- Full name: Gemma Natasha Frizelle
- Born: 2 May 1998 (age 28) Cardiff, Wales

Gymnastics career
- Discipline: Rhythmic gymnastics
- Club: Llanelli
- Medal record
Representing Wales
Commonwealth Games
| Gold medal – first place | 2022 Birmingham | Hoop |

= Gemma Frizelle =

British rhythmic gymnast (born 1998)

Gemma Natasha Frizelle (born 2 May 1998) is a Welsh rhythmic gymnast, who won the individual hoop event at the 2022 Commonwealth Games. She has won multiple medals at the Welsh and British Rhythmic Gymnastics Championships, and also competed at the 2018 Commonwealth Games.

==Career==
Frizelle took up rhythmic gymnastics at the age of 12. She trains at Llanelli Rhythmic Gymnastics Academy. She finished second at the 2015 Welsh Rhythmic Gymnastics Championships, as well as the all-around events at the 2016 and 2017 British Rhythmic Gymnastics Championships.

Frizelle competed at the 2018 Commonwealth Games. She finished 15th in the individual all-around competition, and was part of the Welsh team that finished fifth in the team all-around event. At the 2018 Welsh Rhythmic Gymnastics Championships, she won the ball event, and finished third in the clubs, hoop and ribbon events. At the 2019 British Rhythmic Gymnastics Championships, she came third in the all-around event. Frizelle won the all-around event at the 2021 Welsh Rhythmic Gymnastics Championships, and at the 2022 competition, she won the all-around, ball, ribbon, hoop and clubs events. That year, she also finished second in the British Rhythmic Gymnastics Championships hoop event, and third in the ball event.
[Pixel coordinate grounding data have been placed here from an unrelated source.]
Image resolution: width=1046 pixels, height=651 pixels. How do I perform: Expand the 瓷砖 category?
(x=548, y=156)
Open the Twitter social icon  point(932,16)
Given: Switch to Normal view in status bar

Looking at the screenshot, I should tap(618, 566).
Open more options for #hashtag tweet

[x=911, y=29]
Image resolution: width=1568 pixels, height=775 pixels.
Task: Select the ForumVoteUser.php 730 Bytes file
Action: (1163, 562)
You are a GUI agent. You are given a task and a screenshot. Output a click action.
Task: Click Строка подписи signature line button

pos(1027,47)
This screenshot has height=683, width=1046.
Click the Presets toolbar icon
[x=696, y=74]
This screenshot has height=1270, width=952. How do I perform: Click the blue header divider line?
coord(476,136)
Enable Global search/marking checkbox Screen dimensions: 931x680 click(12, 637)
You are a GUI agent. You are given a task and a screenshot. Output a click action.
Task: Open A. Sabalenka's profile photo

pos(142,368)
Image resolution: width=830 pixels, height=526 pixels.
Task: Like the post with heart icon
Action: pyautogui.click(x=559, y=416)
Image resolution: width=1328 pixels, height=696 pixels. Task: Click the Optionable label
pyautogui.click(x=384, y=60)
Frizelle competed at the 2022 Commonwealth Games after recovering from a back injury. She won the individual hoop event, and her winning routine was performed to "Nessun dorma", which is her mother's favourite song. She was the first Welsh women to win the event at a Commonwealth Games. At the Games, Frizelle also finished eighth in the ball event, 13th in the individual all-around event, and was part of the Welsh team that came sixth in the team all-around competition.

==Personal life==
Frizelle was born in Cardiff, Wales. She studied at Cardiff Metropolitan University, where she obtained an undergraduate degree in sports science, and a master's degree in psychology from Cardiff University.